Location: Virus and Prion ResearchTitle: Transcriptome responses to respiratory virus infection of pigs within the tracheobronchial lymphnode following infection with PRRSV, PCV2 or IAV Author
Submitted to: International Immunology Congress
Publication Type: Abstract Only
Publication Acceptance Date: 3/2/2018
Publication Date: 5/1/2018
Citation: Miller, L.C., Fleming, D.S., Harhay, G.P., Kehrli, Jr., M.E., Lager, K.M. 2018. Transcriptome responses to respiratory virus infection of pigs within the tracheobronchial lymphnode following infection with PRRSV, PCV2 or IAV. The Journal of Immunology. Vol. 200(1 Supplement):59.14.

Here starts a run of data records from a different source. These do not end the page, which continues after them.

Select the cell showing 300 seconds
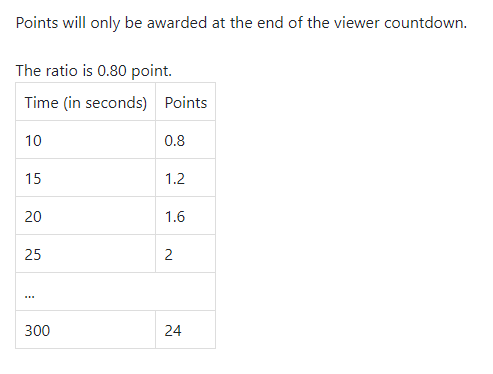 [86, 330]
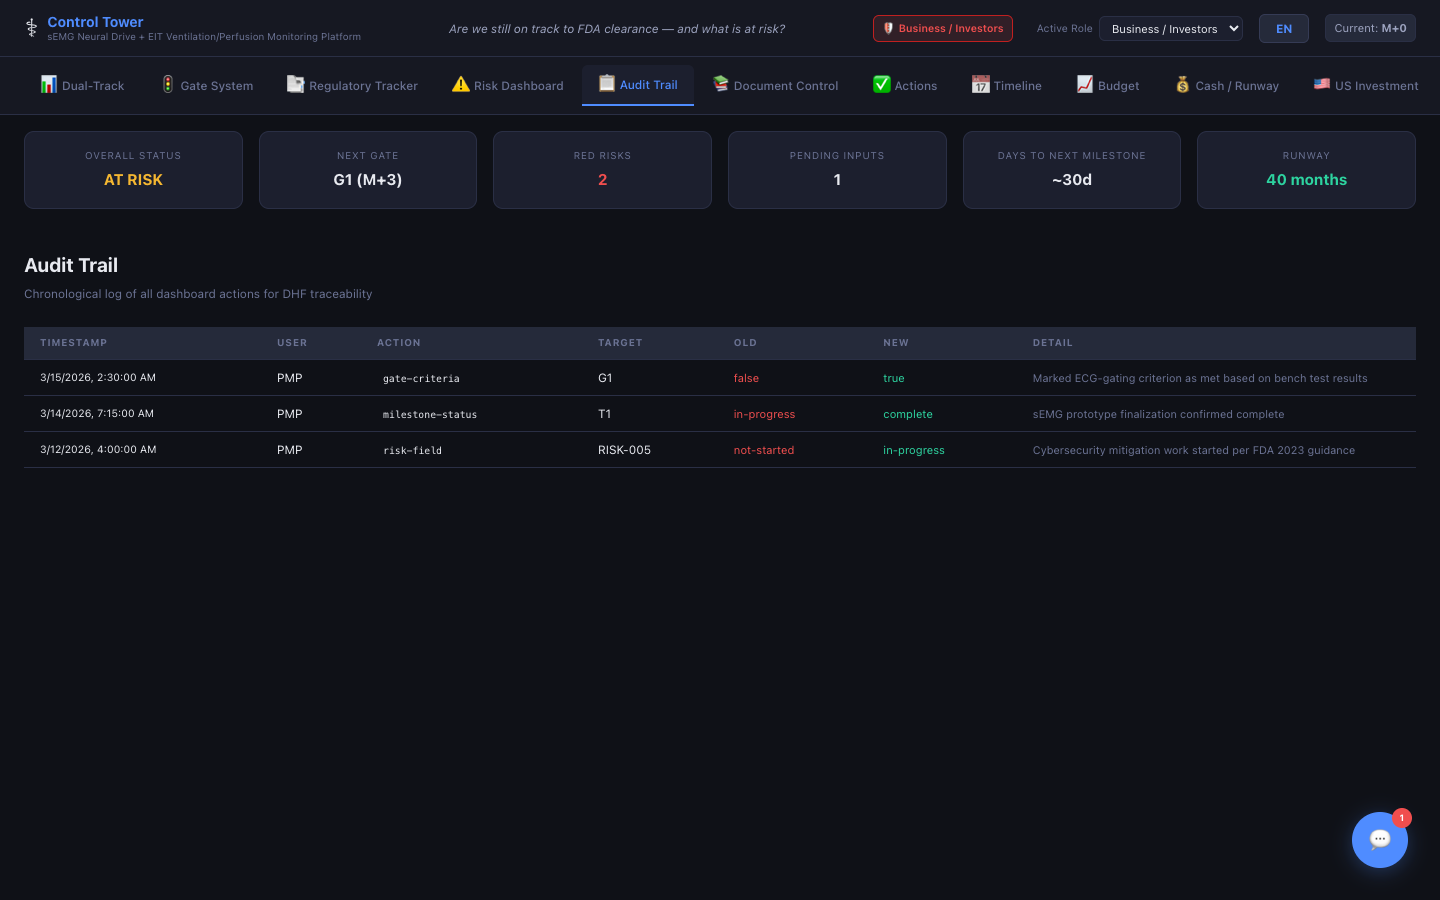The height and width of the screenshot is (900, 1440).
Task: Click the Cash / Runway money bag icon
Action: pyautogui.click(x=1183, y=85)
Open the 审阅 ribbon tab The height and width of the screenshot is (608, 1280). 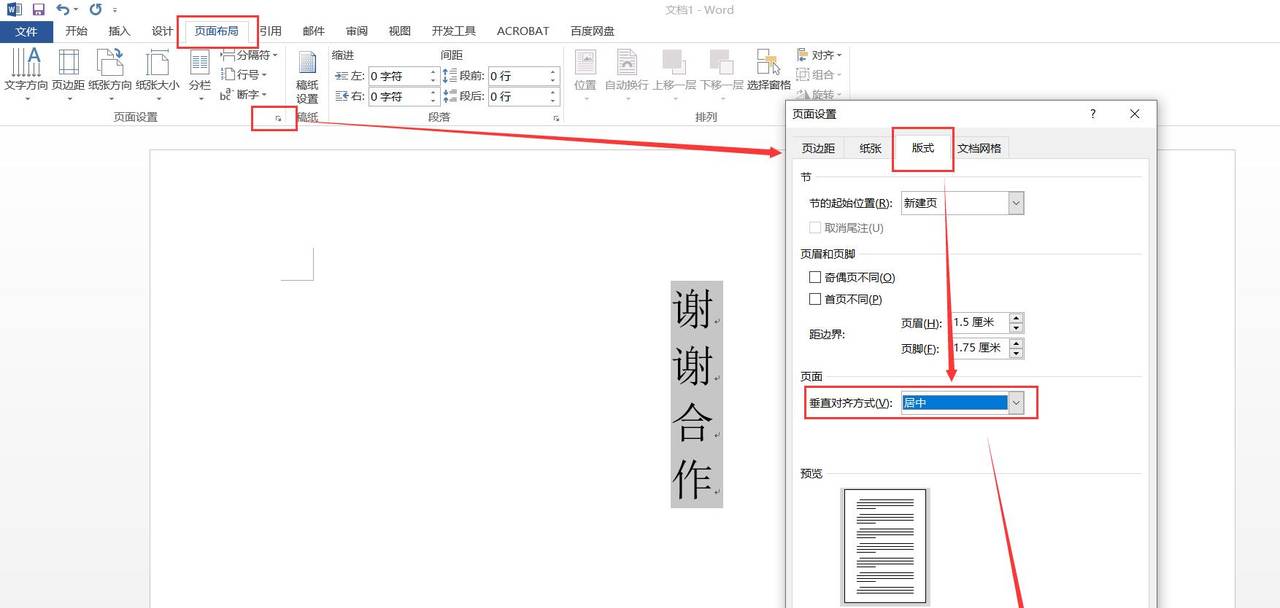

Technical Abstract: Porcine reproductive and respiratory syndrome virus (PRRSV) is a major respiratory pathogen of swine that has become extremely costly to the swine industry worldwide, often causing losses in production and animal life due to their ease of spread. However, the intracellular changes that occur in pigs following viral respiratory infections are still scantily understood for PRRSV, as well as, other viral respiratory infections. The aim of this study was to acquire a better understanding of PRRS disease by comparing gene expression changes that occur in tracheobronchial lymph nodes (TBLN) of pigs infected with either PRRSV, porcine circovirus type 2 (PCV2), or swine influenza A virus (IAV). The study identified and compared gene expression changes in the TBLN of pigs following infection by PRRSV, PCV2, IAV, or sham inoculation. Total RNA was pooled for each group and time-point (1, 3, 6, and 14 DPI) to make 16 libraries, for analysis by Digital Gene Expression Tag Profiling (DGETP). The data underwent standard filtering to generate a list of sequence tag raw counts that were then analyzed using multidimensional and differential expression statistical tests. The results showed that PRRSV, IAV, and PCV-2 infections followed a clinical course typical of experimental infection of young pigs with these viruses. Gene expression results echoed this course, as well as uncovered genes related to shared and unique host immune responses to the 3 viruses. By testing and observing the host response to other respiratory viruses, our study has elucidated similarities and differences that can assist in development of vaccine and therapeutics that shorten or prevent a chronic PRRSV infection.